The first thing you notice on MTV's Jersey Shore is the nicknames. Well, that and the hair, and the thongs, and the leathery tans, and the tattoos, and the hair gel, and the hot-tub sex, and the bar brawls, and the lustily embraced Italian-American stereotypes. But then: those nicknames. There's Nicole (Snooki) Polizzi. Mike (The Situation) Sorrentino. And most spectacularly, Jenni (Jwoww) Farley. For future copy editors of academic histories of mass media, that's two syllables, hyphen optional, and three w's, not in a row.

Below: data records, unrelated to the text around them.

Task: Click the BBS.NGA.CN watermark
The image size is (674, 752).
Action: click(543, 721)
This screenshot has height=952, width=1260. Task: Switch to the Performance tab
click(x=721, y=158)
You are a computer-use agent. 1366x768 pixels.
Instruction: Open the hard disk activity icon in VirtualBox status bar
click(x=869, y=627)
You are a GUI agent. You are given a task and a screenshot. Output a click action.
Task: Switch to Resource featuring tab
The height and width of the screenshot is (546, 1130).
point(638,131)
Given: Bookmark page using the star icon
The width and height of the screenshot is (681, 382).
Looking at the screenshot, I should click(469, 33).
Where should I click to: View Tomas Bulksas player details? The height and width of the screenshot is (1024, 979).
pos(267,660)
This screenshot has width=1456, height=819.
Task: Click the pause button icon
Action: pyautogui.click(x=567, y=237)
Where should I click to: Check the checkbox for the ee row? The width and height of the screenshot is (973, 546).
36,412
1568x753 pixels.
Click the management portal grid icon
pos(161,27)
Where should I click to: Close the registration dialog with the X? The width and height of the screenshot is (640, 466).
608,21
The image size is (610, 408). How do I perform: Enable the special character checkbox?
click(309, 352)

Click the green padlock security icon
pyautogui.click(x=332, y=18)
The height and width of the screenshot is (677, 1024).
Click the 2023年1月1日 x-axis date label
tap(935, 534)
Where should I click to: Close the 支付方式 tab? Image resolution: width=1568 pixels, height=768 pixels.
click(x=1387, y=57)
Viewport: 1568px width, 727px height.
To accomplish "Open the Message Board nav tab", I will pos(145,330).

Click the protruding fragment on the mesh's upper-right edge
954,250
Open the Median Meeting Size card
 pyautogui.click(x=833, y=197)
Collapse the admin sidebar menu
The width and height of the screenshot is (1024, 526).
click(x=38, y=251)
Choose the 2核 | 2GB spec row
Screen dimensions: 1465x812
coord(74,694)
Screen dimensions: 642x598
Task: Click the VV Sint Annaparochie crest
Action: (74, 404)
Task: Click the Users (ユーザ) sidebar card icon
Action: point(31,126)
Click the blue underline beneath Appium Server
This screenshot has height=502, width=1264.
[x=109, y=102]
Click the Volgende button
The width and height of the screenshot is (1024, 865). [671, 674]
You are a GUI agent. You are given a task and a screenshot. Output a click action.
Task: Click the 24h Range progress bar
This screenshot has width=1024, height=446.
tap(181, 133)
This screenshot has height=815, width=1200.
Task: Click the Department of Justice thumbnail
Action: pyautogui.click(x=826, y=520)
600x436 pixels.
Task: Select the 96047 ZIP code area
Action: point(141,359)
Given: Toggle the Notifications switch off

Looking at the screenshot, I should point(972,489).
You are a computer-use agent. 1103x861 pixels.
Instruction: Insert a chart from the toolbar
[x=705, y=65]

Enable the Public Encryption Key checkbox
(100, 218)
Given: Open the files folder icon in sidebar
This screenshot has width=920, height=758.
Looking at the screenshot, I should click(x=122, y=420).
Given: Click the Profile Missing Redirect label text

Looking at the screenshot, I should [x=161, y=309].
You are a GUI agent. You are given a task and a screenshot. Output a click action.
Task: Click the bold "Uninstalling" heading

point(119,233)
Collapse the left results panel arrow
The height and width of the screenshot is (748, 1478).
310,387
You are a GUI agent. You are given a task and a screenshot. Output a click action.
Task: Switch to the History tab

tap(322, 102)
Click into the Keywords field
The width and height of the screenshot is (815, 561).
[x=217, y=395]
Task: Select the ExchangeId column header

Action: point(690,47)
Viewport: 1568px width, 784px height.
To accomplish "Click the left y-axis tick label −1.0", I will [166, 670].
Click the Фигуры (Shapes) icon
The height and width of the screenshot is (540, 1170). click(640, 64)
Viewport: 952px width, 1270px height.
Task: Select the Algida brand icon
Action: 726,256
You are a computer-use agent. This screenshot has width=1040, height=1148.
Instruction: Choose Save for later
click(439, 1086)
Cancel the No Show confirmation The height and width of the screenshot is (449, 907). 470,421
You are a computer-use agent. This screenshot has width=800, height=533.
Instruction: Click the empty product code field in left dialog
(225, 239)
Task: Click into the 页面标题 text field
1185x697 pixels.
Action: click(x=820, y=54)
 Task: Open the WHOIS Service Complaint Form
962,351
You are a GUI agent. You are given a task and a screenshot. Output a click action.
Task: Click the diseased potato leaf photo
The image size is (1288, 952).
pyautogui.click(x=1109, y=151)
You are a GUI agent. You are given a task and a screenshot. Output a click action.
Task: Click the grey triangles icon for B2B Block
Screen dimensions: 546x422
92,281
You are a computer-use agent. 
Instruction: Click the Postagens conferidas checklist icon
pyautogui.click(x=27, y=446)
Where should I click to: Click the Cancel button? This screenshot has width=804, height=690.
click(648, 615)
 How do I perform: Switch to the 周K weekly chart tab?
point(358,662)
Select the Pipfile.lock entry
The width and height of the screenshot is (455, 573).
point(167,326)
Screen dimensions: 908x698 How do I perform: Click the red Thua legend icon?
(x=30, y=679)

Like the tetragrammatic name of God, the moniker Jwoww has encoded in it everything you need to understand the world we live in today. The idea that an unknown 23-year-old from Long Island would come equipped with a tabloid-ready exclamatory nickname, like J. Lo or P. Diddy, might, in a more self-effacing era, have seemed presumptuous. Now it's just commonsense branding. If you might be on a reality show, you may as well have a name that pops and precedes you like a well-positioned set of silicone implants. (Oh, also: you should get the implants too.)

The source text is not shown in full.